Mortes por COVID na Índia podem ter ultrapassado 3 milhões, diz estudo da Science

COVID-19
Foto: Imagem ilustrativa

BAURU, SP (FOLHAPRESS) – A subnotificação de casos e mortes por COVID-19 na Índia é um tópico já bastante comentado, mas um estudo publicado nesta quinta-feira (6) pela revista Science, um dos mais prestigiados periódicos científicos do mundo, projeta o fenômeno em números.

Segundo as conclusões dos pesquisadores, o número de vítimas indianas do coronavírus pode ter ultrapassado a marca de 3 milhões, enquanto a cifra oficial contabiliza 483 mil.
O artigo da Science traz dados do PNUD (Programa das Nações Unidas para o Desenvolvimento) que apontam para um déficit massivo no registro das mortes no país asiático. De um total de 10 milhões de mortos estimados pelo PNUD em 2020, mais de 3 milhões não foram registrados e 8 milhões não contam com atestado médico.

Como as estatísticas oficiais carecem de fontes ou mesmo de confiabilidade, os pesquisadores desenvolveram modelos matemáticos que, se não expõem exatamente o cenário epidemiológico da Índia, ao menos chegam mais perto da realidade.

O estudo se baseia nas evidências de que aumentos no índice geral de mortalidade em meio a um pico de transmissão do coronavírus –como o que a Índia registrou no ano passado, com hospitais, crematórios e cemitérios abarrotados– podem ser atribuídos quase em sua totalidade à pandemia de COVID.

Para a OMS (Organização Mundial da Saúde), como o artigo da Science destaca, este é um método bruto de fazer a contagem, porém útil em situações onde não há bases de dados confiáveis sobre a pandemia.

A metodologia para chegar à conclusão de que o número real de mortes por COVID-19 na Índia pode ser até sete vezes o relatado oficialmente, os autores do estudo cruzaram dados de uma fonte independente e de duas governamentais.

A primeira é uma pesquisa feita por telefone diariamente de março de 2020 a julho de 2021. Foram ouvidos nesse período mais de 137 mil respondentes em todos os estados e territórios da Índia. Os entrevistadores perguntavam sobre pessoas com sintomas de COVID e eventuais óbitos provocados pela doença.

Segundo os pesquisadores, durante a maior parte das semanas no período analisado, o número de famílias que relatavam mortes por COVID não chegava a 0,7% do total. Mas nos meses onde houve picos de transmissão da doença na Índia o índice disparou: chegou a 1,2% entre setembro e outubro de 2020, e a 6% em junho de 2021.

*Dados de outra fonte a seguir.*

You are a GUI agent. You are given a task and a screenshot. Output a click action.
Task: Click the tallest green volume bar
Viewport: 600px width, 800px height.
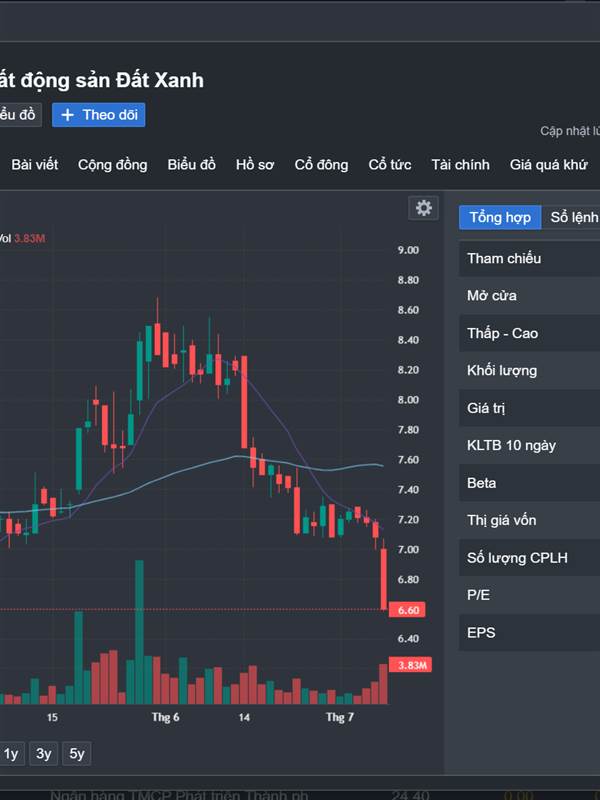click(x=139, y=633)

“A aplicação dessas proporções ao índice geral de mortes esperadas de 1º de junho de 2020 a 1º de julho de 2021 resultou em uma estimativa de 3,2 milhões (de 3,1 mi a 3,4 mi) de mortes por Covid, ou 29% das mortes por todas as causas esperadas durante o período de 13 meses”, explicam os autores.

Do total de óbitos, segundo o levantamento, a maior parte (cerca de 85%) ocorreu entre abril e julho do ano passado. Nesse período, os casos diários de coronavírus saltaram de 100 mil para 400 mil, os sistemas de saúde entraram em colapso, uma nova variante foi descoberta na Índia e o país se tornou o terceiro com mais mortes por COVID, atrás de Estados Unidos e Brasil.

Apesar de apontar a subnotificação com base no método científico, o estudo faz a ressalva de que a conclusão a que chegaram os pesquisadores ainda é conservadora. “As mortes por COVID geralmente são agudas, ocorrendo dentro de semanas após a infecção, mas os efeitos completos da infecção por coronavírus em várias doenças subjacentes são desconhecidos”, explicam os autores.